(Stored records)
---

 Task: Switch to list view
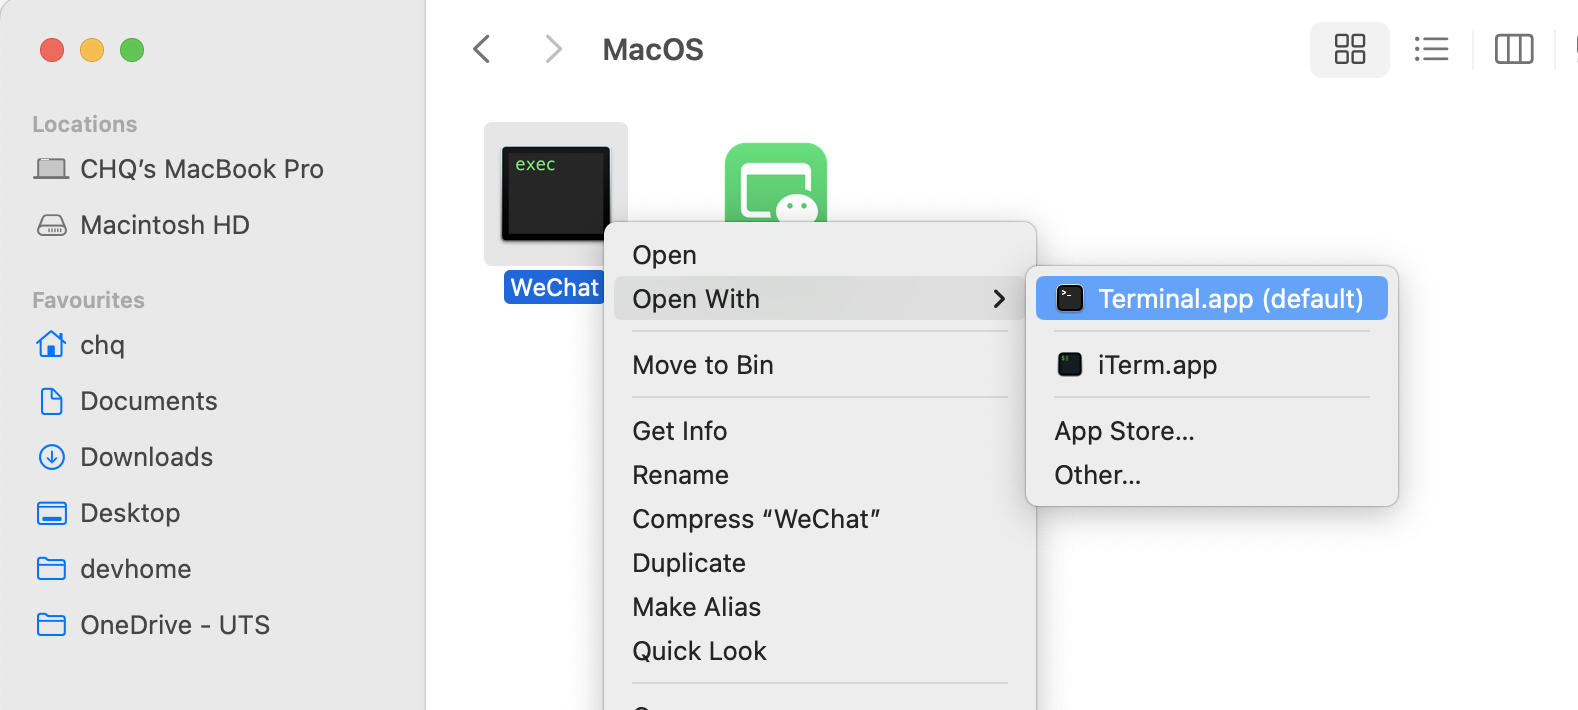click(x=1431, y=49)
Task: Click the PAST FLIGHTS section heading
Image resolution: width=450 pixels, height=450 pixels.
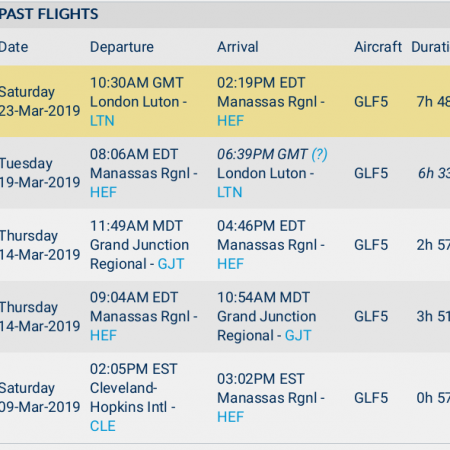Action: click(x=49, y=14)
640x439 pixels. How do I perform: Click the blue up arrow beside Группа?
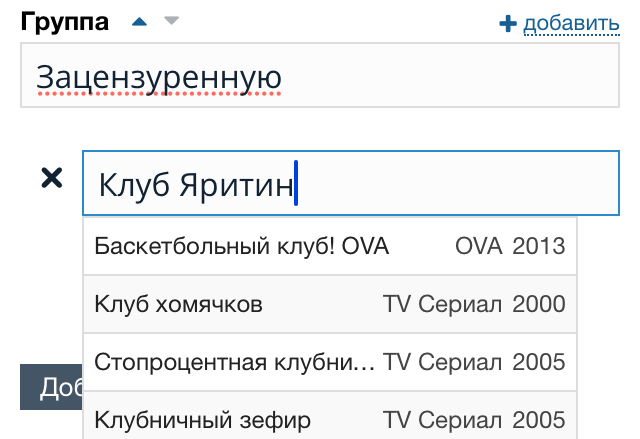[140, 21]
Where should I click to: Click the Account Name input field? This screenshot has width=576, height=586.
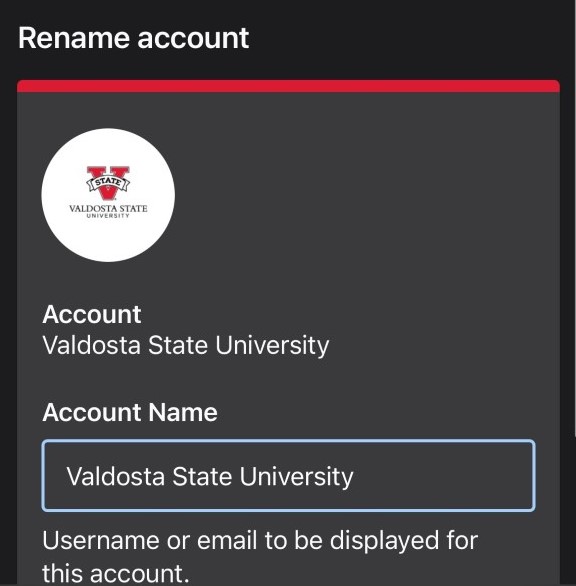(288, 475)
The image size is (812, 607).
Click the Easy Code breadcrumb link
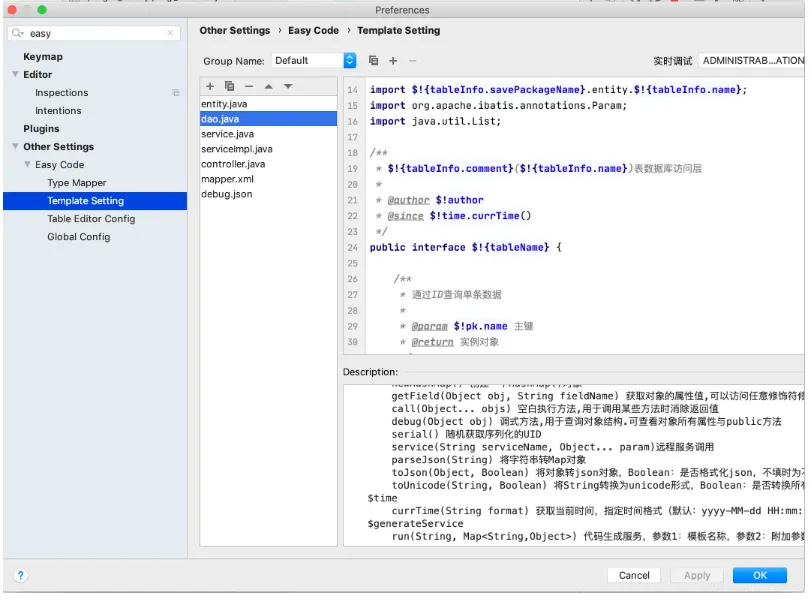313,31
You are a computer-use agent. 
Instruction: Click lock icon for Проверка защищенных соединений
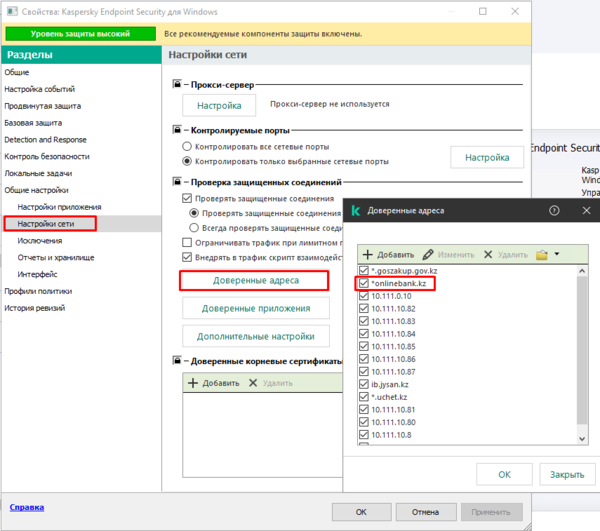(x=177, y=181)
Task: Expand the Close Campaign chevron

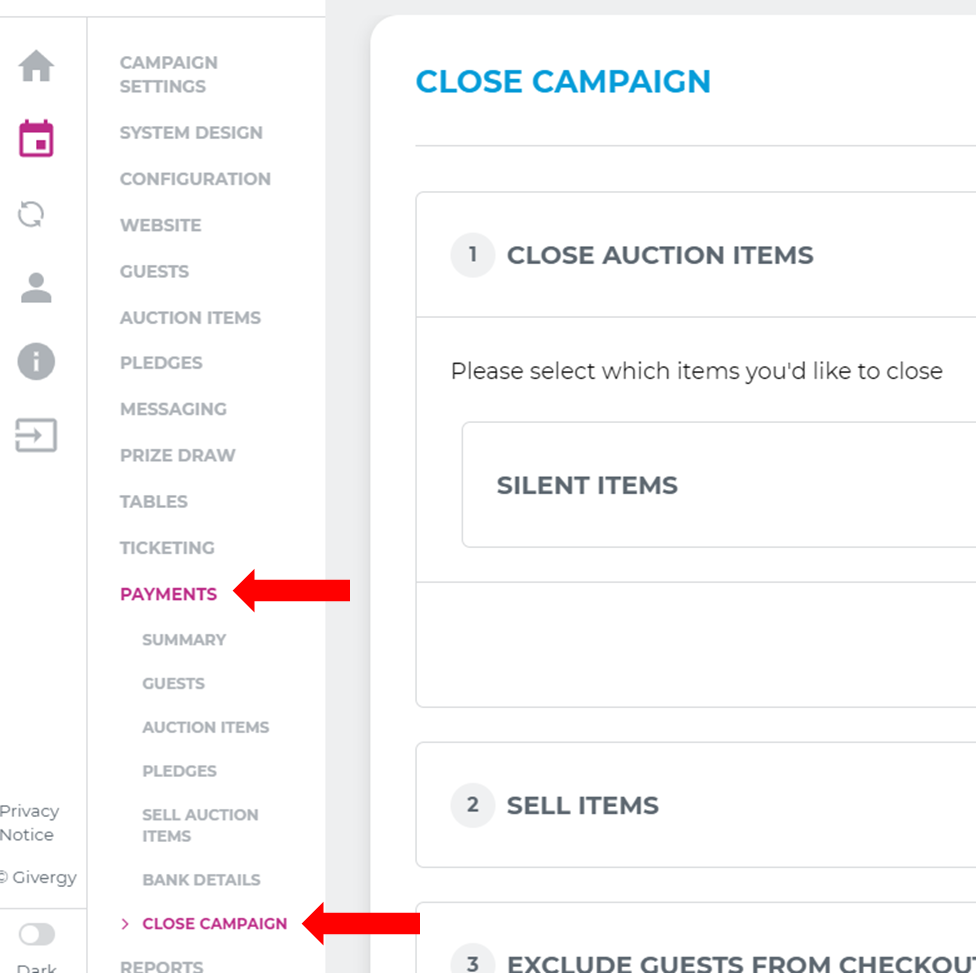Action: point(125,923)
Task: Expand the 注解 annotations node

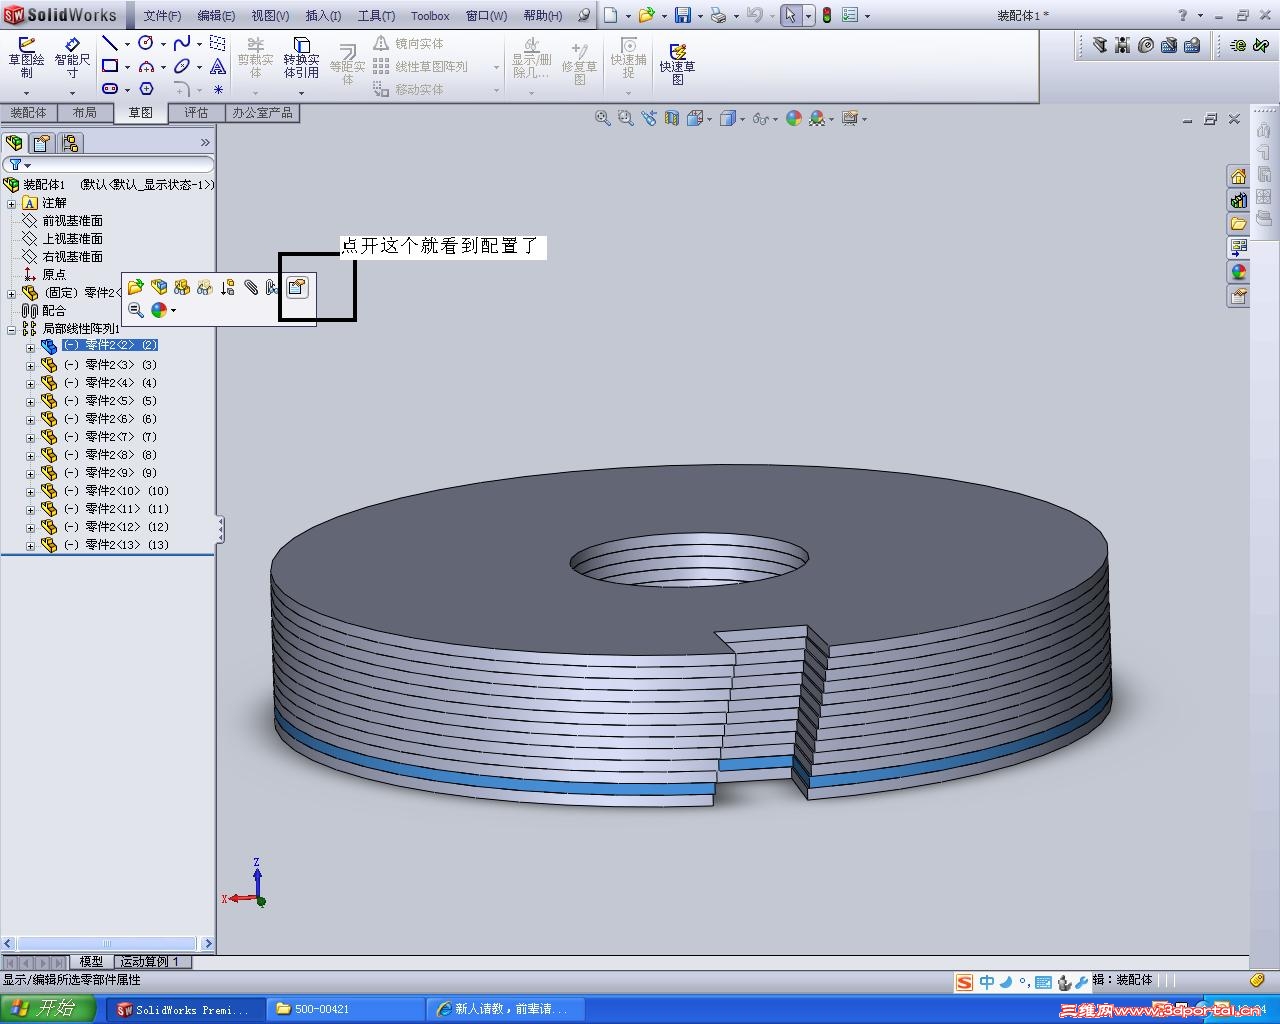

---

In the entries above, find the line containing "Image resolution: width=450"; transcribe exactly that line and every line after it through the end, and only those, omitting pictures.

THE COMPLETED TASK ::
Image resolution: width=450 pixels, height=450 pixels.
Action: click(x=49, y=14)
640x439 pixels. How do I perform: Click the blue up arrow beside Группа?
[140, 21]
Where should I click to: Click the Account Name input field? This screenshot has width=576, height=586.
(288, 475)
The image size is (812, 607).
Click the Easy Code breadcrumb link
313,31
You are a computer-use agent. 
Instruction: Click lock icon for Проверка защищенных соединений
(x=177, y=181)
Task: Expand the Close Campaign chevron

Action: point(125,923)
Task: Expand the 注解 annotations node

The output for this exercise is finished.